▶ [PROBLEM TO WORK ON]
Below are the records to transcribe exactly; do not include any images.

▶ [PROVIDED MATERIAL]
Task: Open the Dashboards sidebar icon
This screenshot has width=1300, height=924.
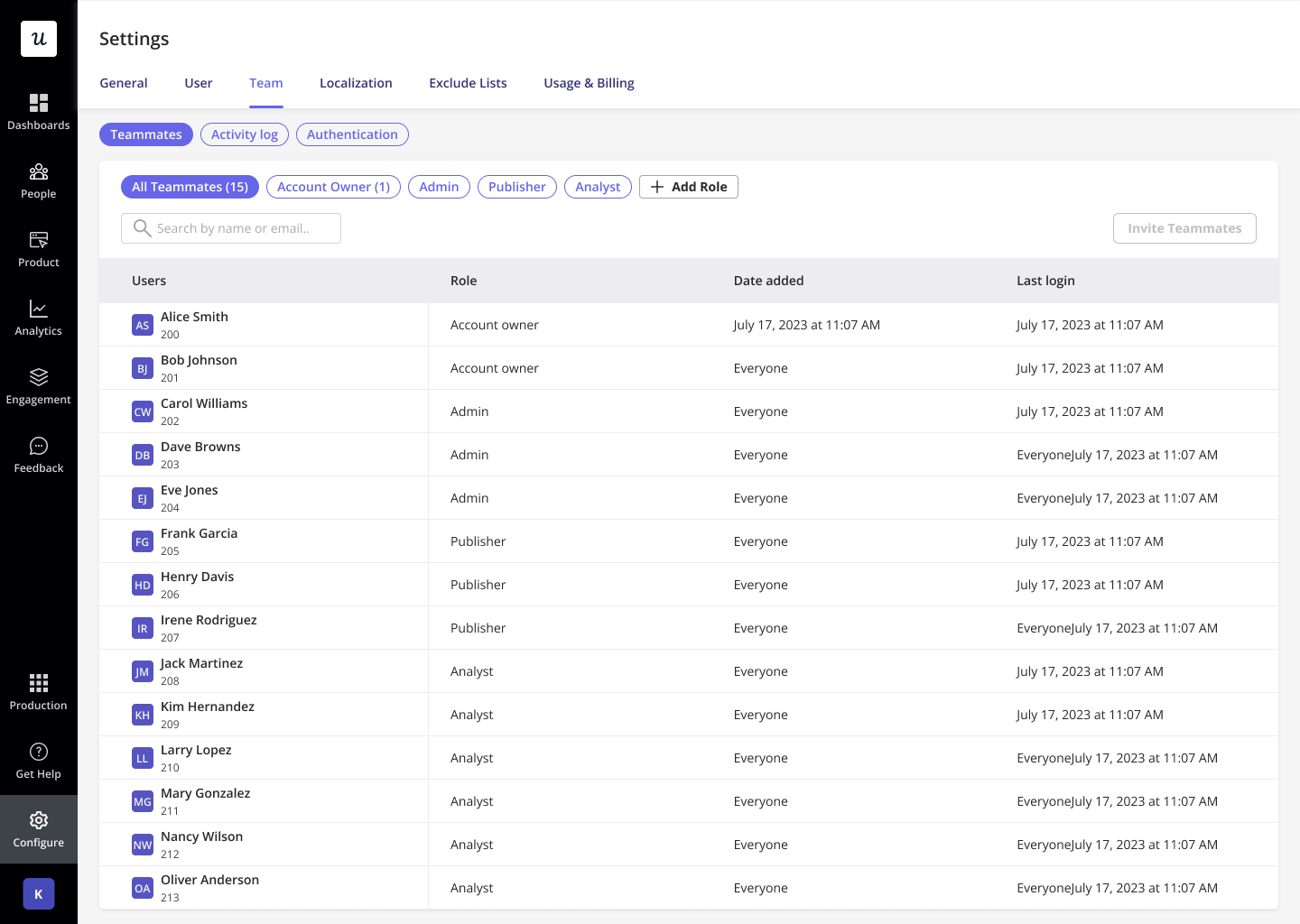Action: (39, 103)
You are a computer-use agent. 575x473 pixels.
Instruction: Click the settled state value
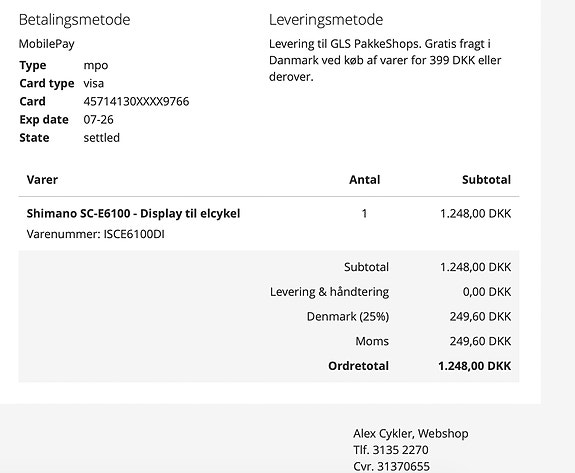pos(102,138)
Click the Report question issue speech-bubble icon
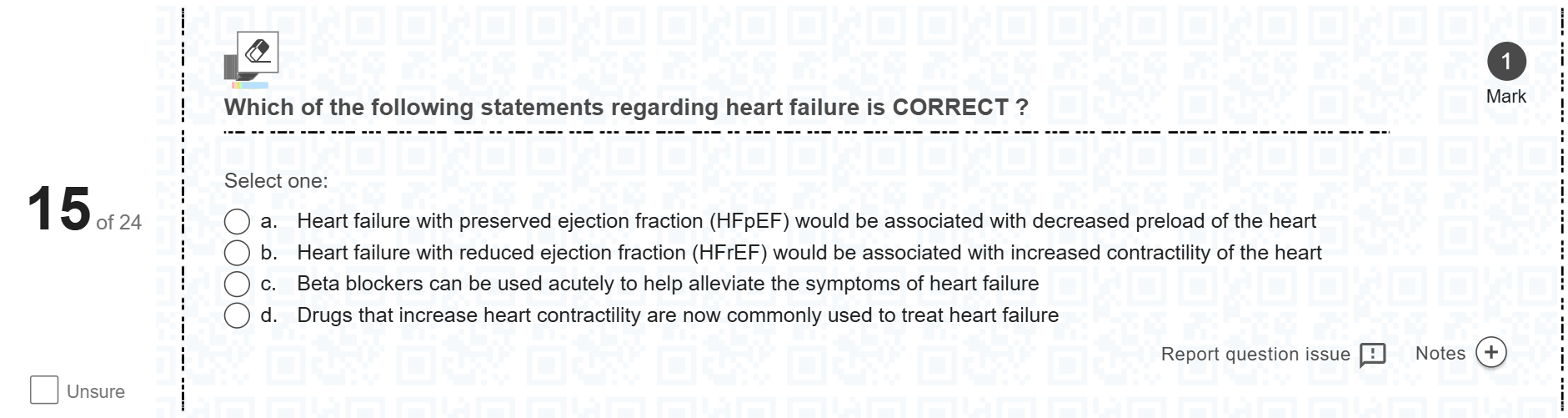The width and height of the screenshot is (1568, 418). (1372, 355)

▶ [REPLY TO THE TASK]
Task: Open the Dashboards sidebar icon
This screenshot has width=1300, height=924.
Action: (39, 103)
You are a computer-use agent. 575x473 pixels.
Instruction: Click the settled state value
pos(102,138)
Click the Report question issue speech-bubble icon
The width and height of the screenshot is (1568, 418). (1372, 355)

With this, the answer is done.